▶ TASK DIRECTIONS:
After finding the line containing "This screenshot has height=607, width=1038." below, please output that line and each following one through the line containing "is (360, 480).", exactly as written.

▶ Source data:
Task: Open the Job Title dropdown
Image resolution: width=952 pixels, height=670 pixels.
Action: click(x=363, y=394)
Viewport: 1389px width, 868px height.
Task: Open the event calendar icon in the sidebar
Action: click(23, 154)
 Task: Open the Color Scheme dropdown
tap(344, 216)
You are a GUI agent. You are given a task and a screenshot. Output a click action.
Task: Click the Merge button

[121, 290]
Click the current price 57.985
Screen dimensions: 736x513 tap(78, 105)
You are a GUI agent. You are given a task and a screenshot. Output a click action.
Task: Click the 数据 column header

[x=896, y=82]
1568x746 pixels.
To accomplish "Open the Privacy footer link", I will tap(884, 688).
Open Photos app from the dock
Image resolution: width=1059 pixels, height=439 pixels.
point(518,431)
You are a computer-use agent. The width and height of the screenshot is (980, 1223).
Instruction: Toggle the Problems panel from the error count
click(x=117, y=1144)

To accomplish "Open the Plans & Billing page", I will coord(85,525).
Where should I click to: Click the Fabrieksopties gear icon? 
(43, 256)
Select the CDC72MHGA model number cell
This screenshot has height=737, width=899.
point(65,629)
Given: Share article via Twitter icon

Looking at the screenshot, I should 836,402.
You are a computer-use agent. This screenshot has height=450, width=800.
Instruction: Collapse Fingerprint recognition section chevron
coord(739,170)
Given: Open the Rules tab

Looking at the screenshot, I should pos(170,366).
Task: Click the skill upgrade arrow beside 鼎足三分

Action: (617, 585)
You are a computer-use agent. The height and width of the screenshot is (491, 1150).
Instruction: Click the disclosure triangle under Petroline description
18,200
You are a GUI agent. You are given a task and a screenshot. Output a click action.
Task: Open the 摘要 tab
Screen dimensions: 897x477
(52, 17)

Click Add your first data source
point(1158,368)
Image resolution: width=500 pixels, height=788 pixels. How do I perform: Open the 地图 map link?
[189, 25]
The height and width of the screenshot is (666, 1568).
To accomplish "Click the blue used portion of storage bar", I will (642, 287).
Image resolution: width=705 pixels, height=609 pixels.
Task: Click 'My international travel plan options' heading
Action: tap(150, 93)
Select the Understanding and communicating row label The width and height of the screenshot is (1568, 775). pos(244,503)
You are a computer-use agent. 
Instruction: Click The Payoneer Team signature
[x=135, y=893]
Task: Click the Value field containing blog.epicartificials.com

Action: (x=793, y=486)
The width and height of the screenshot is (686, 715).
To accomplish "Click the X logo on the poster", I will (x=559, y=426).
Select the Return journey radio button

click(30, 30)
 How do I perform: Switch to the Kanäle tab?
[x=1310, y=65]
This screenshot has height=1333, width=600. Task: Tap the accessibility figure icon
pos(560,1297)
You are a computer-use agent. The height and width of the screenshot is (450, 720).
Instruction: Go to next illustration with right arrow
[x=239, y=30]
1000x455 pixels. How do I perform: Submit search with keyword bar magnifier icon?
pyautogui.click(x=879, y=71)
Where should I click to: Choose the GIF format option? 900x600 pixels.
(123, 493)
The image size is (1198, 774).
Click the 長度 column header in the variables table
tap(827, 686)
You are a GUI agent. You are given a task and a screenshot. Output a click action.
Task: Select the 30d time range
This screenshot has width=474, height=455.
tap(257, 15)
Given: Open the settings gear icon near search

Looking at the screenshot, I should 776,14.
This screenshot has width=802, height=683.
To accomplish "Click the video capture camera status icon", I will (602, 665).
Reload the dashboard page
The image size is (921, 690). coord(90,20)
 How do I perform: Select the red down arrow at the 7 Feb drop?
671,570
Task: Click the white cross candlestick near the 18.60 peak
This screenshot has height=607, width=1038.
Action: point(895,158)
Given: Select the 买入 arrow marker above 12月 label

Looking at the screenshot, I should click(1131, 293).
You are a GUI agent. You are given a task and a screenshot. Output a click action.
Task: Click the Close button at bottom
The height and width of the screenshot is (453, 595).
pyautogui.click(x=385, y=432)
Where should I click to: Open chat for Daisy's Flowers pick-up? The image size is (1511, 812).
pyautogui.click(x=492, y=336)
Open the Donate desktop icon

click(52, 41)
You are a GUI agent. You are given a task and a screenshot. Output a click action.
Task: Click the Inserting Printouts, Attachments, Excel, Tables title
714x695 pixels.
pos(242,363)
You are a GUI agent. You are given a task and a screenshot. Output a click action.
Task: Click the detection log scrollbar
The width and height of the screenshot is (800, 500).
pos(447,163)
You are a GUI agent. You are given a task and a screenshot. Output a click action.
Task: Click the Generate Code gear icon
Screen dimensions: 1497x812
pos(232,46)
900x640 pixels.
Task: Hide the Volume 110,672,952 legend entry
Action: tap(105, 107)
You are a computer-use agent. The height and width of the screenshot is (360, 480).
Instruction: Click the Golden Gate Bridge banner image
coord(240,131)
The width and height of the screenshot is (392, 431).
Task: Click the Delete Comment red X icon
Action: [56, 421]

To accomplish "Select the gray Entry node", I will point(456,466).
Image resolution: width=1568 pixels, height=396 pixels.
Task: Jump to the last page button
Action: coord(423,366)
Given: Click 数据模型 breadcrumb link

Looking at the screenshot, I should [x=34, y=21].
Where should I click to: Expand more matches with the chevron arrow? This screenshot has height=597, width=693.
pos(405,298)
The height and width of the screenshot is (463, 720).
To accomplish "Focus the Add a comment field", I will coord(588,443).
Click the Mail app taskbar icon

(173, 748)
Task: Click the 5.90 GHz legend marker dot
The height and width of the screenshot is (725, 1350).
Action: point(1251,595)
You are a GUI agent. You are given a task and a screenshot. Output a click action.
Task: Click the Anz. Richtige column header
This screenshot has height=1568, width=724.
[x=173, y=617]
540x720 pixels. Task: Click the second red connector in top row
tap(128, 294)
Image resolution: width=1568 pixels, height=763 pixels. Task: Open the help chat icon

▶ RESULT OF THIS EXERCISE:
This screenshot has height=607, width=1038.
Action: point(895,158)
Given: Select the 买入 arrow marker above 12月 label

Looking at the screenshot, I should click(1131, 293).
You are a GUI agent. You are given a task and a screenshot. Output a click action.
Task: Click the Close button at bottom
The height and width of the screenshot is (453, 595).
pyautogui.click(x=385, y=432)
Where should I click to: Open chat for Daisy's Flowers pick-up? The image size is (1511, 812).
pyautogui.click(x=492, y=336)
Open the Donate desktop icon

click(52, 41)
You are a GUI agent. You are given a task and a screenshot. Output a click action.
Task: Click the Inserting Printouts, Attachments, Excel, Tables title
714x695 pixels.
pos(242,363)
You are a GUI agent. You are given a task and a screenshot. Output a click action.
Task: Click the detection log scrollbar
The width and height of the screenshot is (800, 500).
pos(447,163)
You are a GUI agent. You are given a task and a screenshot. Output a click action.
Task: Click the Generate Code gear icon
Screen dimensions: 1497x812
pos(232,46)
900x640 pixels.
Task: Hide the Volume 110,672,952 legend entry
Action: tap(105, 107)
You are a computer-use agent. The height and width of the screenshot is (360, 480).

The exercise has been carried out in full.